The solution is a=-1 9

Therefore, the analytical formula for the quadratic function is .

y=-1/9(x+2)2+1

This problem is a sample problem, so it will not be further simplified into a general form) Two roots: the intersection of the known function image and the x-axis and the other point must first have an intersection (b2-4ac>0).

y=a(x-x1)(x-x2)

where x1 and x2 are the intersection points between the image and the x-axis.

And it's two ax2+bx+c=0.

If you know the general form of the quadratic function and one intersection point with the x-axis, you can find another intersection using the relation of the root to the coefficient.

For example, if y=x2+4x+3 intersects with the x-axis at an intersection point is (-1,0), find the coordinates of its intersection with the x-axis.

Solution: From the relationship between the root and the coefficient:

x1+x2=-b/a=-4

then x2=-4-x1=-4-(-1)=-3

So the coordinates of the other intersection point with the x-axis are (-3,0).

In addition, by translating y=ax2+bx+c to the right by 2 units, we get y=a(x-2)2+b(x-2)+c

Translate 2 units downwards to get: y=a(x-2)2+b(x-2)+c-2 Remember: "Add left and subtract right."

plus up and down minus".

The analytical formula of the function with special values is generally used to find abstract functions, which depends on the specific topic, but there are also general ways to take the following points: (1) Some numbers of 0, 1, -1, and special values are generally taken around 0, because it is easier to calculate, and it is not far from what the problem is found. (2) If the question tells you that a well-debated function f(x) is an odd function, and its definition domain contains the buried origin, then there is f(0)=0.

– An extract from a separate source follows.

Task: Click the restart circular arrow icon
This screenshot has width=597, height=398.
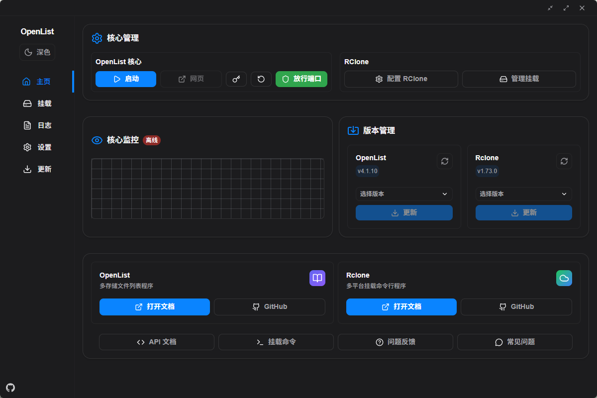Action: coord(261,79)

3) Another way to find the analytic formula of an abstract function is the system of equation method: Example: Knowing that f(x) satisfies f(x)+2f(1 x)=2x+1, find the analytical solution of f(x).

Since the original function definition domain is not equal to x, replacing all x in the original equation with 1 x can obtain f(1 x)+2f(x)=2*1 x+1 and then the two square spikes can be solved to f(x) satisfaction.